Search the entries below for the line containing "Products (148, 100)"; from there to the end, return every line exactly and add nothing.

Content starts

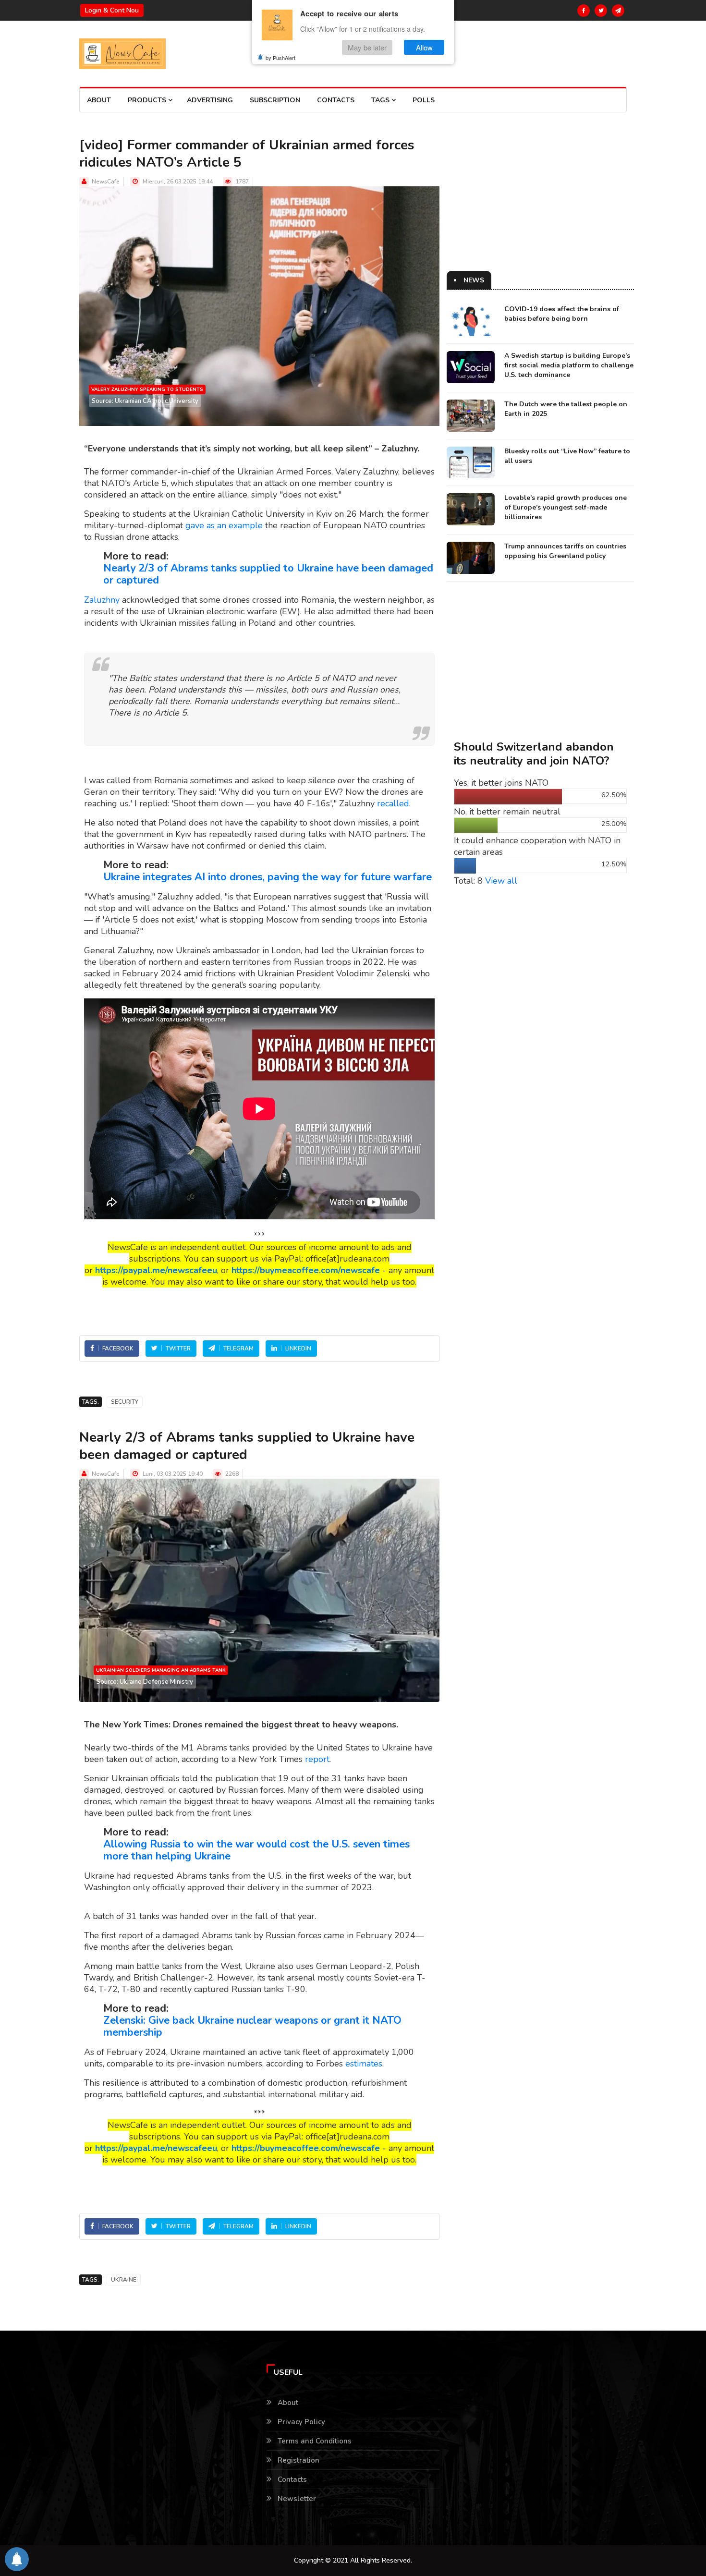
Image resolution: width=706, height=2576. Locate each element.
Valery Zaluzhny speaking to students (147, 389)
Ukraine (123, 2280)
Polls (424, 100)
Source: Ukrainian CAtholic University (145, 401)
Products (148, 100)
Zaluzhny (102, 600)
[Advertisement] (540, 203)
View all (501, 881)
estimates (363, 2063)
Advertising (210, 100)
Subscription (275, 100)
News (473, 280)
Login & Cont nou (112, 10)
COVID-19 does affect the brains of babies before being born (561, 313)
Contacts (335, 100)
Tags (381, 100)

Content ends

### [Answer below]
Products (148, 100)
Zaluzhny (102, 600)
[Advertisement] (540, 203)
View all (501, 881)
estimates (363, 2063)
Advertising (210, 100)
Subscription (275, 100)
News (473, 280)
Login & Cont nou (112, 10)
COVID-19 does affect the brains of babies before being born (561, 313)
Contacts (335, 100)
Tags (381, 100)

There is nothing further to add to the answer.